Please copy, exactly as they appear below, the lines from the one containing "Given: Open the Shared Folders settings page" through the one containing "Switch to the Drives view".
### RECORD EXCERPTS ###
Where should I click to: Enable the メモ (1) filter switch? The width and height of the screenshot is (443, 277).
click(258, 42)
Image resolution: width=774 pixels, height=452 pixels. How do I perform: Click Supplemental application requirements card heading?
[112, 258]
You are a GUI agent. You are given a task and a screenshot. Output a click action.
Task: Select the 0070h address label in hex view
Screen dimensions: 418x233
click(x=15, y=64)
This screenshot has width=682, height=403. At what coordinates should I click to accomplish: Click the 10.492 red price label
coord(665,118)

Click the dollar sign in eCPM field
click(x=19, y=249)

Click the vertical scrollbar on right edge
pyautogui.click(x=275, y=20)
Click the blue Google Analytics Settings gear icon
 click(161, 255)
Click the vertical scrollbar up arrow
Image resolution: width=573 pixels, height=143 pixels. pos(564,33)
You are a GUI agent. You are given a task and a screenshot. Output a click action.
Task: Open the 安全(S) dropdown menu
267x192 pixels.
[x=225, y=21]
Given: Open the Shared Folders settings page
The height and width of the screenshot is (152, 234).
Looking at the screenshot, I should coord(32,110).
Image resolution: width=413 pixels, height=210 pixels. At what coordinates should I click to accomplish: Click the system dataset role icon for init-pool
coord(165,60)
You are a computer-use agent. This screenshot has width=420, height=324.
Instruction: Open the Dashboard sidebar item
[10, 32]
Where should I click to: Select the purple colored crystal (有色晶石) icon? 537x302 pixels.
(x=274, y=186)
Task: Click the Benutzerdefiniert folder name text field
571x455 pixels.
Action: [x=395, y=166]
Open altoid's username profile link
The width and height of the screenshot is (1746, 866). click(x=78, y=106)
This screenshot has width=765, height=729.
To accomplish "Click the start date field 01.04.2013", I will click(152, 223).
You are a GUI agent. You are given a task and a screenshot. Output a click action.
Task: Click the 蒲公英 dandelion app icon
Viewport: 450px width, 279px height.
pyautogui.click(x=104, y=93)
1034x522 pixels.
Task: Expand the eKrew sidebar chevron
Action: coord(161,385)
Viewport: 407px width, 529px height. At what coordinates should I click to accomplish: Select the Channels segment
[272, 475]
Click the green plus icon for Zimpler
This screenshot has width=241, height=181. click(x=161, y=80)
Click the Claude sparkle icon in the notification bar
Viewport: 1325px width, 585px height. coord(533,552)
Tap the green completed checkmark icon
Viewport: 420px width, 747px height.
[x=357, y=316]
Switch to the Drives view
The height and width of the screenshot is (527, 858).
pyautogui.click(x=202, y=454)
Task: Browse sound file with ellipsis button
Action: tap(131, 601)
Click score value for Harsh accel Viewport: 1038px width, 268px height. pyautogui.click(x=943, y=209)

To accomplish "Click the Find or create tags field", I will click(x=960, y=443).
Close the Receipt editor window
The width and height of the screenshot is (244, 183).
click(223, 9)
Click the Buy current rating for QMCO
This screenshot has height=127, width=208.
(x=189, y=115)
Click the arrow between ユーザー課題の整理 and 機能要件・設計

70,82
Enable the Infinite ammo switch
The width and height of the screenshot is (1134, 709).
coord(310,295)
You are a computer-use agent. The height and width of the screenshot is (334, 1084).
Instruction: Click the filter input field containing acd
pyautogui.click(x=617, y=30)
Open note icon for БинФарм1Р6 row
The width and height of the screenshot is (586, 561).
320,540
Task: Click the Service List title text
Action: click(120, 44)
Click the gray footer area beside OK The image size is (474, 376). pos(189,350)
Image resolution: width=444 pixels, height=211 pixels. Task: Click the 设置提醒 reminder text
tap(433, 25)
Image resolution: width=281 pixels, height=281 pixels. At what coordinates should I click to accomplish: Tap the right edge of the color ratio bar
###
→ SOLUTION:
Given: Open the Shared Folders settings page
The height and width of the screenshot is (152, 234).
Looking at the screenshot, I should coord(32,110).
Image resolution: width=413 pixels, height=210 pixels. At what coordinates should I click to accomplish: Click the system dataset role icon for init-pool
coord(165,60)
You are a computer-use agent. This screenshot has width=420, height=324.
Instruction: Open the Dashboard sidebar item
[10, 32]
Where should I click to: Select the purple colored crystal (有色晶石) icon? 537x302 pixels.
(x=274, y=186)
Task: Click the Benutzerdefiniert folder name text field
571x455 pixels.
Action: [x=395, y=166]
Open altoid's username profile link
The width and height of the screenshot is (1746, 866). click(x=78, y=106)
This screenshot has width=765, height=729.
To accomplish "Click the start date field 01.04.2013", I will click(152, 223).
You are a GUI agent. You are given a task and a screenshot. Output a click action.
Task: Click the 蒲公英 dandelion app icon
Viewport: 450px width, 279px height.
pyautogui.click(x=104, y=93)
1034x522 pixels.
Task: Expand the eKrew sidebar chevron
Action: coord(161,385)
Viewport: 407px width, 529px height. At what coordinates should I click to accomplish: Select the Channels segment
[272, 475]
Click the green plus icon for Zimpler
This screenshot has width=241, height=181. click(x=161, y=80)
Click the Claude sparkle icon in the notification bar
Viewport: 1325px width, 585px height. coord(533,552)
Tap the green completed checkmark icon
Viewport: 420px width, 747px height.
[x=357, y=316]
Switch to the Drives view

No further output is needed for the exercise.